In the presence of PCC, the pH rapidly decreases from 10 to 8.1 in the first stage. Moreover, the ions that constitute PCC are the same as those in the solution. In this respect, the surface defects of the material as well as the specific charge distribution, such as vacancies, provide adsorption sites and promote adsorption. Following the arrangement of the PCC lattice, a stable structure similar to the original calcite lattice is formed through epitaxy. In the second stage, adsorption is essentially concluded and pH is almost unchanged. The above results prove that under the experimental conditions, the PCC addition leads to the reduction or even loss of vaterite in the process, forming a stable calcite. Besides, the difference in pH slope before and after the introduction of PCC indicates that the presence of PCC shortens the deposition time and accelerates the deposition rate.

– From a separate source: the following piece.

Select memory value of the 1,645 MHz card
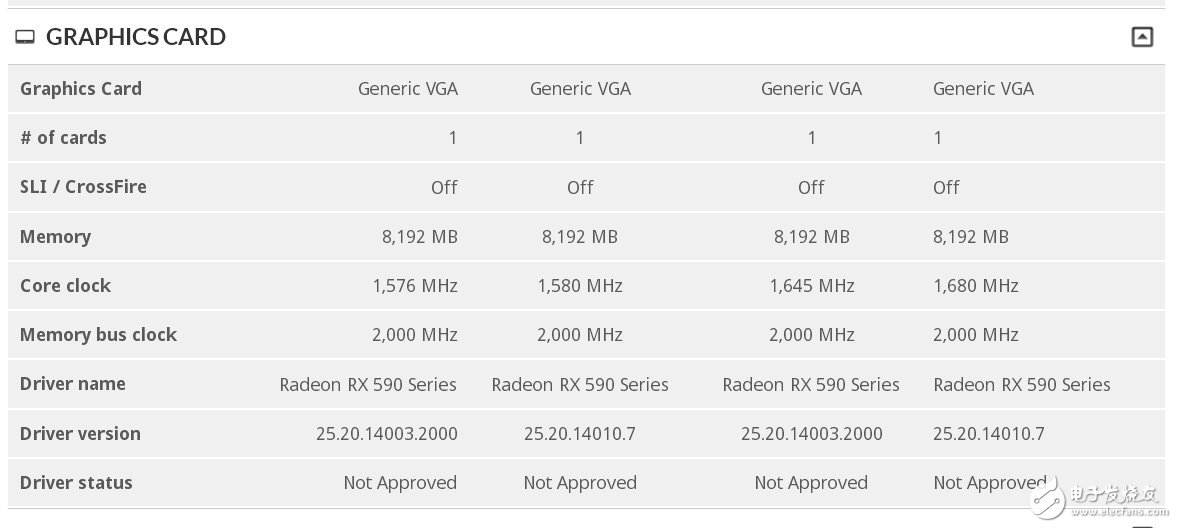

$$C{O}_3^{2-}+H_{2}O\to HC{O}_3^{-}+O{H}^{-}$$

(R1)

$$C{a}^{2+}+C{O}_3^{2-}\to CaC{O}_3(Vaterite)$$

(R2)

$$CaC{O}_3(Vaterite)\to C{a}^{2+}+C{O}_3^{2-}$$

(R3)

$$C{a}^{2+}+HC{O}_3^{-}\to CaC{O}_3+H^{+}$$

(R4)

$$C{a}^{2+}+C{O}_3^{2-}\to CaC{O}_3(Calcite)$$

(R5)

In Section 3.2.1, distinct adsorption behaviors were observed for PCC with different morphologies, suggesting their correlation with exposed crystal faces. Because of the ‘steric effect’ of the molecular structure, the outer surfaces of calcium carbonate particles are mostly composed of negatively charged carbonate ions, easily attracting the positively charged calcium ions in the solution. Single-slice (101), (104), and (211) crystal faces with similar areas were further cleaved using Material Studio (Figure 10), these crystal faces are the exposed crystal faces of PCC with different morphologies (VI, SO and SC (Figure 2g–i)). It can be observed that the cation ratios vary on the surface layers of different crystal faces, potentially resulting in differences in their ability to bind calcium ions during the adsorption process. The (104) crystal face represents the best stability for calcite; however, due to its high surface cation density, it exhibits the poor adsorption performance. In turn, the (211) crystal face may possess the better adsorption performance owing to its lower surface cation density, while the performance of the (101) crystal face is between those of (211) and (104) faces. Therefore, the superior adsorption performance of prismatic PCC is likely attributed to the presence of numerous defects on the (101) crystal face, making it more effective in adsorption compared to scalenohedral PCC.

4. Conclusions

This study aimed to investigate the influencing factors and mechanisms of calcium ion deposition in the presence of PCC. Based on the findings, the conclusions can be drawn as follows.

(1)

PCC with distinct exposed crystal faces possesses performance variation in terms of secondary nucleation and adsorption capabilities. Scalenohedral and prismatic PCC show superior adsorption performance compared to irregular cubic PCC, which can be related to the charge density of crystal face exposure.

(2)

Low supersaturation (σ = 50) and high PCC concentration (1.2 g·L⁻¹) inhibit the occurrence of secondary nucleation; Excessively low and high concentrations result in a decrease in the effective deposition mass.

(3)

For slightly acidic or highly alkaline water with low magnesium ion concentration, most of calcium carbonate amounts precipitate (greater than 75%) on the PCC surface.

(4)

PCC induces the remarkable growth of calcite rather than vaterite or aragonite, the addition of PCC accelerates the calcium deposition rate and shortens the deposition time.